Maxwell Centre, Maxwell Centre University of Cambridge Cavendish Laboratory JJ Thomson Avenue, CB3 0HE
Booking via the Festival of Ideas website
How does movement affect who we are, how we feel and how we perceive ourselves? Hear from academic researchers and dancers, and then try out some moves for yourself.
Our body boundary and how we move in space influences how we see ourselves and how we feel. Much of what happens is beneath our radar of consciousness and yet it goes on to shape our sense of self and our interactions with others.
The session will examine the moving, relational body in different scientific contents, linking biology, health, technology and philosophy. There will be short presentations on the benefits of dancing with dementia, how memories are held within the moving body, how digital technology is altering the relationships between people, and how we experience gravity and uprightness in the body.
You will then have the opportunity to try for yourself by joining in with some accessible dance moves. Movements can be performed from a chair if necessary.

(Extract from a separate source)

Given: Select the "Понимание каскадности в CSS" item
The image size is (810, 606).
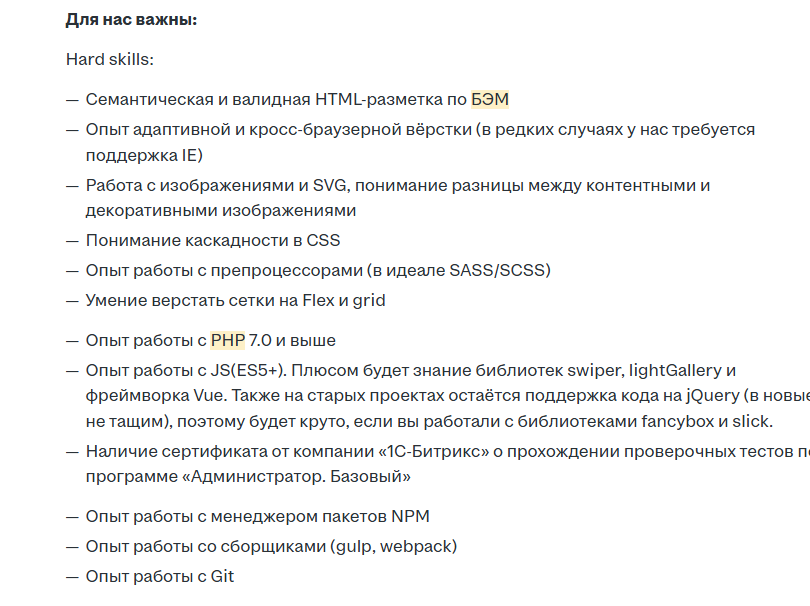Looking at the screenshot, I should point(212,241).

Workshop presenters: Filipa Pereira-Stubbs (Director of DanceMoves), Dr Elaine Westwick (founder of Embodied Science) Dr Satinder Gill (Centre for Music and Science) and Michael Byrne (Centre for Music Performance as Creative Practice).

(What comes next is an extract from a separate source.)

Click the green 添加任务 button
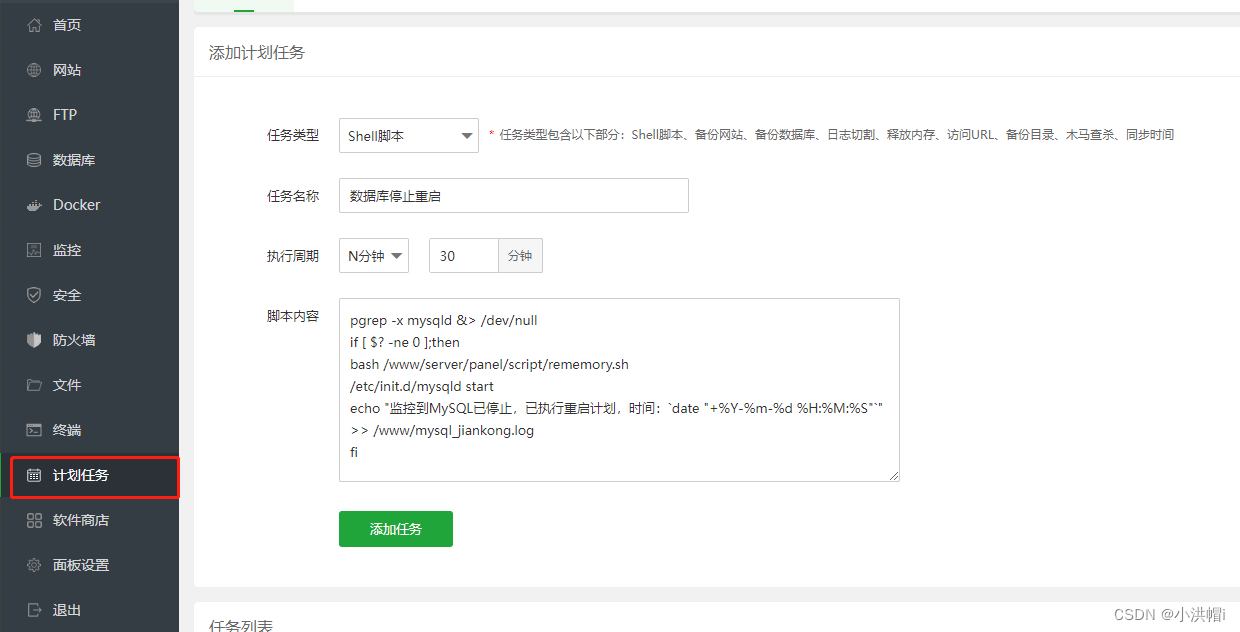Screen dimensions: 1240x632 tap(395, 529)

Filipa is the Director of DanceMoves, established in 2012. She devises and delivers dance projects at Addenbrooke’s Hospital – running dance sessions on the Department of Medicine for the Elderly and the neuro-rehabilitation wards.
My hands-on session will allow you to experience directly the practices involved in inclusive and integrated movement & dance groups. An opportunity to shift and re-evaluate traditional views around dance, in particular around dance and dementia. Improvisation, creativity and technique are at the core of this practice.
Elaine is the founder of Embodied Science, which uses the felt-sense of the body, and movement in particular, to bring science concepts to life. She has run workshops at the Wellcome Trust on Euston Road London, the Cambridge Science Festival, and in the President’s garden at St John’s College Oxford.
I will explore how the body senses gravity – how we are aware of up and down both in stillness and movement. In particular, I will encourage an exploration of the felt-sense of centre, grounding and space, and how postural uprightness effects how we feel.
Satinder is a research affiliate of the Centre for Music and Science at the University of Cambridge, and the author of the recently published Tacit Engagement: Beyond Interaction (2015).Satinder’s extensive work explores the processes that underlie knowledge transfer in human interaction, the function of rhythm in facilitating human communication, and the dynamics of technologically-mediated interaction.
Michael performs regularly within the narrative works of The Royal Ballet as an actor, and is currently completing his PhD at the University of Cambridge. Addressing themes of ageing and intergenerational creativity within Robert Helpmann’s ‘lost’ dance-dramas, Michael’s research examines the ways in which the embodied histories of senior dancers can be reclaimed and enlivened on/off stage.